• INSTRUCTIONS:
1. Please reproduce the part of the Zhong Nanshan article starting at "The treatment is" and ending at "through the city.", word for word.
2. Carry on the Zhong Nanshan article from the point where it stops.
---------- EXCERPTED TEXT ----------
Zhong Nanshan Medical Foundation of Guangdong Province, a charity founded in 2011 that conducts medical research and public health activities, also holds a 6.25 per cent stake in Tianjin Hongri Jiandakang. Yao Xiaoqing, Tianjin Chase Sun’s chair and legal representative, is a director of Tianjin Hongri Jiandakang.

Tianjin Chase Sun Pharmaceutical, Tianjin Hongri Jiandakang Pharmaceutical Technology and Chinese Critical Care Medicine did not respond to a request for comment.

Zhong has also extolled the benefits of another traditional Chinese medicine, Lianhua Qingwen, which was added to the official protocol on January 27 as a Covid treatment.

The treatment is made by Shijiazhuang Yiling Pharmaceutical, a Shenzhen-listed company whose stock has since risen about 146 per cent, buoying its market capitalisation by more than Rmb26bn.

Lianhua Qingwen “is effective in treating mild and moderate [Covid] symptoms. Not only domestically, we can also promote it overseas,” Zhong said at the Tencent event.

Two boxes of the product were distributed to all Hong Kong residents during a recent Omicron outbreak that swept through the city.

Zhong has a longstanding relationship with Shijiazhuang Yiling and Wu Yiling, its billionaire founder. The company donated Rmb130,000 to the Zhong Nanshan Medical Foundation in 2013 and Zhong and Shijiazhuang Yiling signed a “strategic co-operation” agreement to research the benefits of Lianhua Qingwen two years later.

In 2019, Zhong and Wu opened a separate joint research centre, an initiative of Shijiazhuang Yiling and Guangzhou Medical University, where Zhong previously served as president.

Zhong co-authored a paper in May 2021 on the effectiveness of Lianhua Qingwen with Jia Zhenhua, Wu’s son-in-law, for Phytomedicine, a scientific journal owned by Dutch academic publisher Elsevier, without disclosing that the two were connected to the company. “Our findings indicated that Lianhua Qingwen capsules could be recommended to patients with Covid-19 for reducing the symptom burden and improving clinical outcomes,” the paper’s authors wrote.

The journal added a correction following complaints from academics to make clear Zhong’s ties to Jia but did not mention his links to Shijiazhuang Yiling.

“After being made aware of concerns regarding insufficient declaration of potential competing interests regarding this paper, the journal investigated,” Elsevier said. “As a result of the investigation, the editor in chief approved the published corrigendum.”

Phytomedicine declined to comment on why it did not clarify Zhong’s links to Shijiazhuang Yiling.
---------- EXTRACTED INFORMATION ----------
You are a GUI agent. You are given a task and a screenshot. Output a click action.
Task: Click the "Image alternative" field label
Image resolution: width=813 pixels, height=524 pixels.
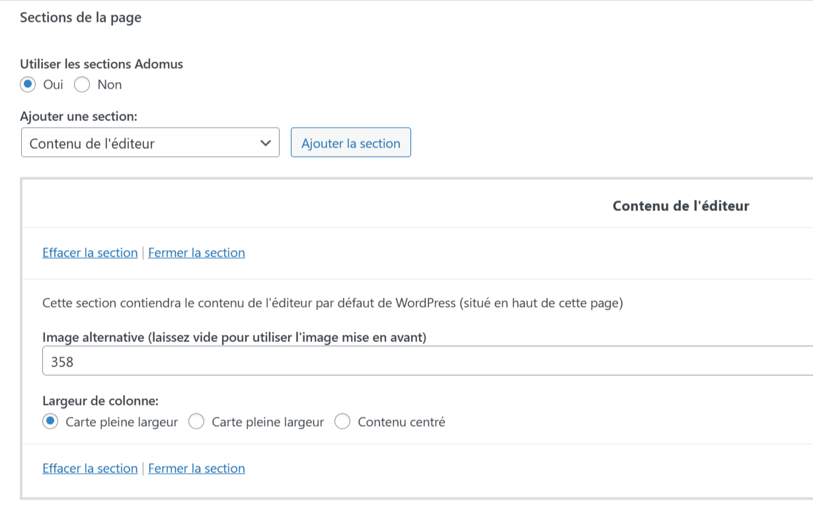click(x=234, y=337)
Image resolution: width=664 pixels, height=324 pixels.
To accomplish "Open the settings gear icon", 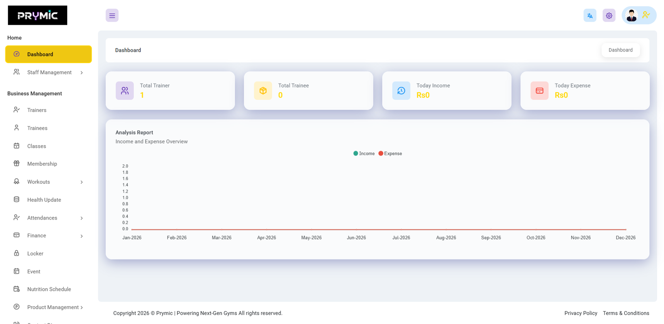I will click(x=609, y=15).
----------
• EXPECTED OUTPUTS:
1.
The treatment is made by Shijiazhuang Yiling Pharmaceutical, a Shenzhen-listed company whose stock has since risen about 146 per cent, buoying its market capitalisation by more than Rmb26bn.

Lianhua Qingwen “is effective in treating mild and moderate [Covid] symptoms. Not only domestically, we can also promote it overseas,” Zhong said at the Tencent event.

Two boxes of the product were distributed to all Hong Kong residents during a recent Omicron outbreak that swept through the city.

2.
Shijiazhuang Yiling confirmed it had made donations to the foundation but said it was a charity and Zhong’s personal interests were “irrelevant”. The company added that Zhong did not receive any funding for the strategic co-operation agreement to study Lianhua Qingwen.

“It’s a problem because these people now have a personal financial stake in the findings of the study,” said Trish Greenhalgh, a health sciences professor at the University of Oxford who has published research showing that studies on Lianhua Qingwen and Xuebijing have not proved they are effective Covid treatments.

The US Food and Drug Administration has said claims that Lianhua Qingwen could prevent or treat Covid were “not supported by competent and reliable scientific evidence”.

Zhong has also recommended the use of a nebuliser made by Asclepius Meditec, a Chinese device maker, that helps patients to inhale a mix of hydrogen and oxygen to treat coronavirus. The treatment was added to the official protocol in March 2020.

Zhong is an official adviser to the company and his endorsement is used in its advertising for the product.

He co-authored a paper in June 2020 in the Journal of Thoracic Disease, where he is editor-in-chief, that found there were clinical benefits in using Asclepius Meditec’s device but did not disclose his links to the company.

Zhong co-authored a separate paper in the journal Engineering in October 2020 which stated that studies he co-wrote on Lianhua Qingwen and the nebuliser were reasons for their inclusion in China’s official treatment protocol. Zhong did not declare that he is an official adviser to the company.

Asclepius Meditec, the Journal of Thoracic Disease and Engineering declined to comment.